Dans son avis, le CES recommande à l'Etat, sans chiffrer l'effort, d'accélérer la recherche, d'encourager la formation des métiers du bâtiment aux nouvelles technologies et sources d'énergies alternatives et de stimuler le développement de celles-ci.
Il attire également l'attention sur la "cohérence" de l'habitat et de l'urbanisme, afin de limiter l'étalement des villes: les maisons individuelles sont plus gourmandes en énergie que l'habitat vertical et surtout, nécessitent plus de transports (conjugués, habitat + transports représentent 45% des émissions de gaz à effet de serre).
Le rapporteur du Conseil, Paul de Viguerie, a également souhaité une révision de la politique de crédit d'impôt, "qui encourage le changement de chaudière et néglige l'isolation extérieure et la ventilation" des logements.
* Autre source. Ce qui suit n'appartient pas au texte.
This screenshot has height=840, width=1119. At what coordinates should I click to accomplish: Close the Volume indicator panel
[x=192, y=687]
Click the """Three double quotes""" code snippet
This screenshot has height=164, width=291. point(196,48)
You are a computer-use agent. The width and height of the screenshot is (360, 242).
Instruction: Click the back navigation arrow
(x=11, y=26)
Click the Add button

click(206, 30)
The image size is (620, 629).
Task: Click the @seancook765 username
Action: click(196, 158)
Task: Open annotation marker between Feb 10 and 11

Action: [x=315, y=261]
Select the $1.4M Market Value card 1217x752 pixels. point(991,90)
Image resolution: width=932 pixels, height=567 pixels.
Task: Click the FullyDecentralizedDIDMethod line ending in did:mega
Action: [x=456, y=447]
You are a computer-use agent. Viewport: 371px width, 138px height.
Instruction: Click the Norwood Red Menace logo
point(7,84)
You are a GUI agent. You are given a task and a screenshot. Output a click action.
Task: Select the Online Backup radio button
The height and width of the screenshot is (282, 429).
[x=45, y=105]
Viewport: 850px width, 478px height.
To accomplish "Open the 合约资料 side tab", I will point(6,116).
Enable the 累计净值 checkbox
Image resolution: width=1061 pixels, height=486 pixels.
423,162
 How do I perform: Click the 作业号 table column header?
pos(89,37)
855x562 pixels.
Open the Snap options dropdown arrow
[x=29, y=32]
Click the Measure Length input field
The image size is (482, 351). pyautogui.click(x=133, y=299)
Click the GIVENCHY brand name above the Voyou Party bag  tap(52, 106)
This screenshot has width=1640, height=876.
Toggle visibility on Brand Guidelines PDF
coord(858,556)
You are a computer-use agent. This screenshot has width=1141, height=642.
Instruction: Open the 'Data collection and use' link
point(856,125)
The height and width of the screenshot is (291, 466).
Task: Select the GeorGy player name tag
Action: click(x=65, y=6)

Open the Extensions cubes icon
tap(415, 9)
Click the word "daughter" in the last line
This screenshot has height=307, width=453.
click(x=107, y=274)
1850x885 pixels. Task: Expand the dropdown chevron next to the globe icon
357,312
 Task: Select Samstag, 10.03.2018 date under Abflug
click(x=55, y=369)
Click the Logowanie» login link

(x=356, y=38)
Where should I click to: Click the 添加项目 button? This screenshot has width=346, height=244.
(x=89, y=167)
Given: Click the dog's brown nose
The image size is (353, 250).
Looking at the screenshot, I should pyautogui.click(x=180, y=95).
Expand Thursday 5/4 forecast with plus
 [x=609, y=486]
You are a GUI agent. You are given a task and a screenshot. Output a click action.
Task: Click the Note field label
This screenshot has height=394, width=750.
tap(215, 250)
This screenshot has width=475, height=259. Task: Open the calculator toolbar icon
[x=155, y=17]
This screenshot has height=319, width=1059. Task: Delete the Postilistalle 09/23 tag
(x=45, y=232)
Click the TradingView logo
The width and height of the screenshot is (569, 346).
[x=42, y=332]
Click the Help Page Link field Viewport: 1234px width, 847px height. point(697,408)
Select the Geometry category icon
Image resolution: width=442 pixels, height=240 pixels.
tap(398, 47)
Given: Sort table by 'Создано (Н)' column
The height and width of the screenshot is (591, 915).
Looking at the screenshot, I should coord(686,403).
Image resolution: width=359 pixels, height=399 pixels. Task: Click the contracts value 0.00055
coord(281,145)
Sans détailler la répartition des efforts d'investissements, M. de Viguerie a estimé qu'"à un moment donné, il faudra y passer: propriétaires ou locataires, tous les occupants de logements vont devoir payer un peu plus, tout comme l'Etat, les fournisseurs d'énergie et les entreprises".
Il a cependant noté les "19 milliards d'euros de chiffre d'affaires de la Fédération des promoteurs et constructeurs immobiliers et les 19 milliards d'euros de la fiscalité pétrolière", qu'il a opposés aux "600 à 700.000 € que l'Etat consacre aux économies d'énergie".
Les émissions de gaz à effet de serre, liées à la consommation d'énergie fossile (pétrole, gaz, charbon), sont responsables du réchauffement climatique. La France s'est engagée à diviser ses émissions par 4 d'ici 2050.